“I’m at my limit… there’s nothing left in the tank… I gave 100%, did my absolute best and have zero regrets.”
There are only a handful of people who can really own that statement. I mean really own it. On March 10, Aerris Smith, a Wofford College basketball player, owned it.
Aerris is soft-spoken and extremely gentle off the court – not quite what you expect from a 6’8”, 240 lb. forward. His Southern Conference Championship post game interview shows another side of this gentle giant and captures the essence of what it means to leave it all on the floor. As I listened to him speak, I was struck by a number of lessons he taught us in his brief six-minute interview:
1) He played his role
Aerris, the only senior on the team, averaged nine minutes per game but he made every second count. His stats will not cause anyone to do a double take but he was critical to the team’s success. A key rebound here, a critical tap in there… things that really make a difference. Coach Young knows he made a difference, his teammates know he made a difference… and that’s all that matters.

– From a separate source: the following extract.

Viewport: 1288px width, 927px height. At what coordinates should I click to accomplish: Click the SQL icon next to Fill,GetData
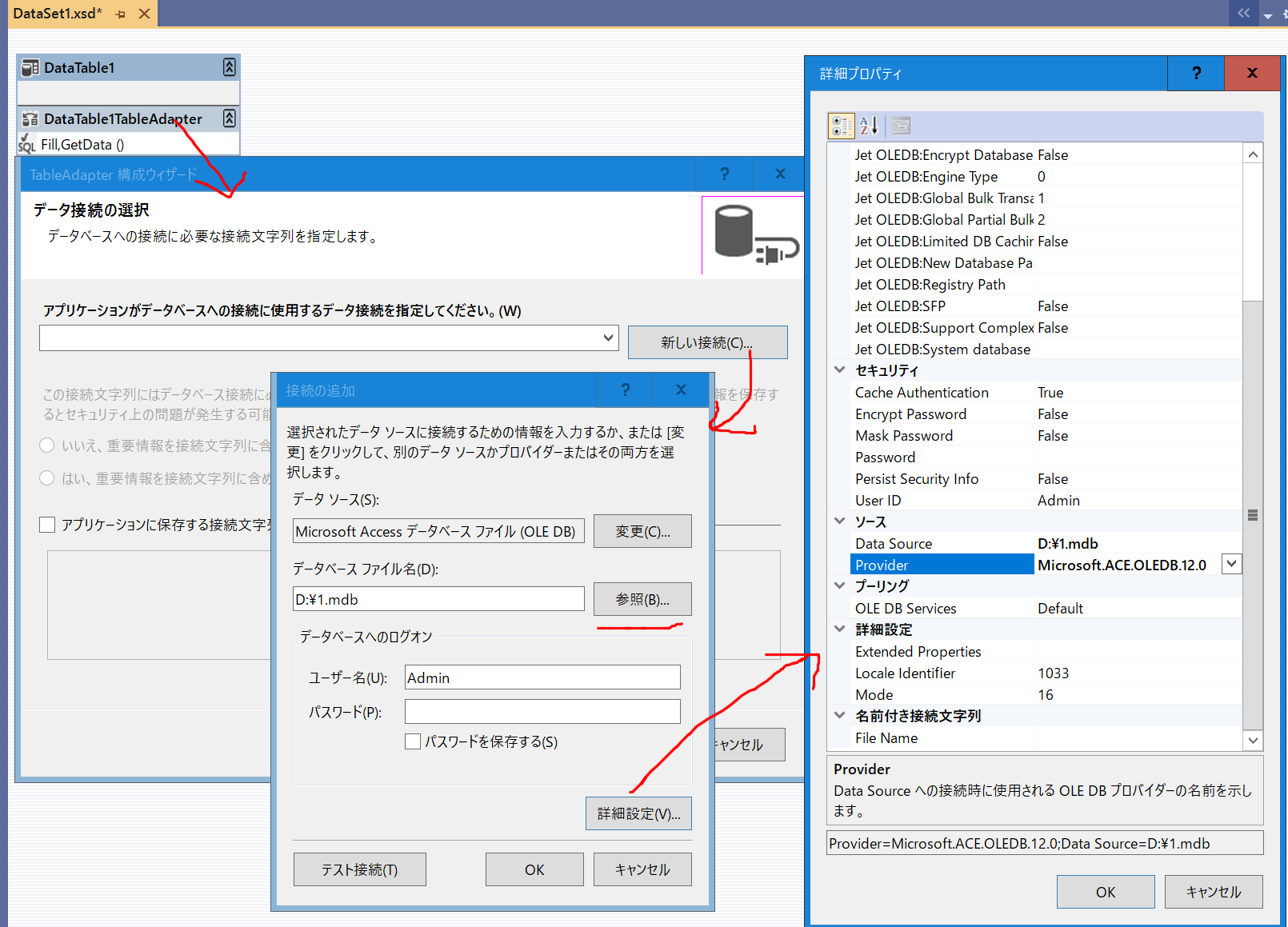pyautogui.click(x=26, y=145)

Lesson: Learn how you fit within your team and play that role selflessly. Don’t focus on how much playing time you get, focus on how much you can contribute during that playing time.
2) He praised his team
“I couldn’t ask for a better team.” Aerris focuses on the team’s performance not his own. When asked about his “two huge rebounds at the end of the game”, Aerris praises the support his team has provided through the season.
Lesson: Look for the good that your team does and give them credit for great outcomes. Rarely does an individual win the game in a team sport and the same goes for work teams. When your teammates know that you support and appreciate their contributions, their confidence grows along with their willingness to put it all on the line each and every day.
3) He didn’t advertise his pain
Until his interview, you probably didn’t know Aerris has been playing with excruciating knee pain. In fact, it’s so bad he had surgery yesterday and will miss the NCAA tournament. But he never complained, never made excuses, and never asked for special treatment. Instead of using his injury to stop working hard – a fair option given it’s the end of the season and he’s a senior – he found an alternative way to stay in game shape: swimming. He got up every morning to swim alone so that he could effectively play his role when his team needed him most (and a tip of the hat to Wofford’s coaching staff for instilling a strong work ethic in players).
Lesson: There’s a difference between not feeling well and being sick. If you’re truly sick, take care of yourself. If you just don’t feel well, suck it up and give it your all. Either way, there’s no reason to tell everyone how hurt, sick or incapacitated you are. It can sound like an excuse and you never want to make excuses.
4) His emotional outpouring at the end is authentic
No need to elaborate on this too much. He loves what he is doing, his team, his coach, his school… and that’s why he plays the way he does.
Lesson: Do what you love and do it with passion. Don’t be afraid to show emotion – both joy and sorrow. If you love something it hurts when you lose; it’s euphoric when you win.
5) He won
Aerris won before the first shot was taken by the way he played the game. It’s not always about the score; it’s about how you play the game (BUT winning is pretty awesome!).
Lesson: If it’s worth playing it’s worth playing hard. Really hard. Never, ever give it less than your best.
I’ve had the honor of knowing this young man for the last four years. His passion is the sign of a winner and symbolic of Mike Young’s entire team. Way to go Aerris Smith and thank you. You’ve set a standard that will be tough to match. We will certainly miss your presence on the court at the dance.